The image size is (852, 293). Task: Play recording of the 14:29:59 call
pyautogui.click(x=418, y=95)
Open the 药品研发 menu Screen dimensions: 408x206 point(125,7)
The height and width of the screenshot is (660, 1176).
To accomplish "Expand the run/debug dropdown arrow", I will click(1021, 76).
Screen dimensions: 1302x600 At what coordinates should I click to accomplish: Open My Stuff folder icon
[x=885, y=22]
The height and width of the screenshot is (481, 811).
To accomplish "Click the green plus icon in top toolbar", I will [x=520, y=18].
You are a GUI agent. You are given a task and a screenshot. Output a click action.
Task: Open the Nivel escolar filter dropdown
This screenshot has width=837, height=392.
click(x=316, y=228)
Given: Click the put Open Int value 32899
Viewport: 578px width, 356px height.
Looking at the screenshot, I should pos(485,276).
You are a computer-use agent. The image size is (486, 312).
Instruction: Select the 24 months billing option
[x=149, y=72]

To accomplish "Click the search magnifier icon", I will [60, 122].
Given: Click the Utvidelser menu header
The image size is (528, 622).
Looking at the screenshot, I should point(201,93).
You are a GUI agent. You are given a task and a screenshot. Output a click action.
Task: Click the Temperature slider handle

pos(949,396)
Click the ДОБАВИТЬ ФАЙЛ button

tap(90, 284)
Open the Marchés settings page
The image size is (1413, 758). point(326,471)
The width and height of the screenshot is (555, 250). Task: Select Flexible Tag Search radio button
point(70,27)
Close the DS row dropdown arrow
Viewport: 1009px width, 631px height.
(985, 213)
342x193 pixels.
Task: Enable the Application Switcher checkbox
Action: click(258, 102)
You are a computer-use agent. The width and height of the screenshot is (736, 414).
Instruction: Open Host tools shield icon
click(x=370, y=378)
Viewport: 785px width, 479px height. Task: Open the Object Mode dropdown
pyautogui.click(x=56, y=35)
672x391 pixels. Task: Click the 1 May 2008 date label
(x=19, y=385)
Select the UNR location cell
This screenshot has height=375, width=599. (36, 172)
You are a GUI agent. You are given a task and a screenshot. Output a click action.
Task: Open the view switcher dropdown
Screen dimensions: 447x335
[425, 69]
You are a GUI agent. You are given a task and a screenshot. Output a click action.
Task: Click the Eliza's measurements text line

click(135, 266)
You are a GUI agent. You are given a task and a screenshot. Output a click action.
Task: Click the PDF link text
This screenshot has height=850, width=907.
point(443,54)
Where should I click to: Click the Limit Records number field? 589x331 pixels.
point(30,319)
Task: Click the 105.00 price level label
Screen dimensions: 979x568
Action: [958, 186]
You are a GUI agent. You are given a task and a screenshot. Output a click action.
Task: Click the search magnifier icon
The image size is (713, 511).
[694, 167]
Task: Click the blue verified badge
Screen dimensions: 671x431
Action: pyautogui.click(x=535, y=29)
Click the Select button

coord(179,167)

....

TASK DESCRIPTION: Give the records again, complete and exact.

WRITTEN RESPONSE:
The image size is (852, 293). Task: Play recording of the 14:29:59 call
pyautogui.click(x=418, y=95)
Open the 药品研发 menu Screen dimensions: 408x206 point(125,7)
The height and width of the screenshot is (660, 1176).
To accomplish "Expand the run/debug dropdown arrow", I will click(1021, 76).
Screen dimensions: 1302x600 At what coordinates should I click to accomplish: Open My Stuff folder icon
[x=885, y=22]
The height and width of the screenshot is (481, 811).
To accomplish "Click the green plus icon in top toolbar", I will [x=520, y=18].
You are a GUI agent. You are given a task and a screenshot. Output a click action.
Task: Open the Nivel escolar filter dropdown
This screenshot has width=837, height=392.
click(x=316, y=228)
Given: Click the put Open Int value 32899
Viewport: 578px width, 356px height.
Looking at the screenshot, I should pos(485,276).
You are a computer-use agent. The image size is (486, 312).
Instruction: Select the 24 months billing option
[x=149, y=72]

To accomplish "Click the search magnifier icon", I will [60, 122].
Given: Click the Utvidelser menu header
The image size is (528, 622).
Looking at the screenshot, I should point(201,93).
You are a GUI agent. You are given a task and a screenshot. Output a click action.
Task: Click the Temperature slider handle

pos(949,396)
Click the ДОБАВИТЬ ФАЙЛ button

tap(90, 284)
Open the Marchés settings page
The image size is (1413, 758). point(326,471)
The width and height of the screenshot is (555, 250). Task: Select Flexible Tag Search radio button
point(70,27)
Close the DS row dropdown arrow
Viewport: 1009px width, 631px height.
(985, 213)
342x193 pixels.
Task: Enable the Application Switcher checkbox
Action: click(258, 102)
You are a computer-use agent. The width and height of the screenshot is (736, 414).
Instruction: Open Host tools shield icon
click(x=370, y=378)
Viewport: 785px width, 479px height. Task: Open the Object Mode dropdown
pyautogui.click(x=56, y=35)
672x391 pixels. Task: Click the 1 May 2008 date label
(x=19, y=385)
Select the UNR location cell
This screenshot has height=375, width=599. (36, 172)
You are a GUI agent. You are given a task and a screenshot. Output a click action.
Task: Open the view switcher dropdown
Screen dimensions: 447x335
[425, 69]
You are a GUI agent. You are given a task and a screenshot. Output a click action.
Task: Click the Eliza's measurements text line

click(135, 266)
You are a GUI agent. You are given a task and a screenshot. Output a click action.
Task: Click the PDF link text
This screenshot has height=850, width=907.
point(443,54)
Where should I click to: Click the Limit Records number field? 589x331 pixels.
point(30,319)
Task: Click the 105.00 price level label
Screen dimensions: 979x568
Action: [958, 186]
You are a GUI agent. You are given a task and a screenshot. Output a click action.
Task: Click the search magnifier icon
The image size is (713, 511).
[694, 167]
Task: Click the blue verified badge
Screen dimensions: 671x431
Action: pyautogui.click(x=535, y=29)
Click the Select button

coord(179,167)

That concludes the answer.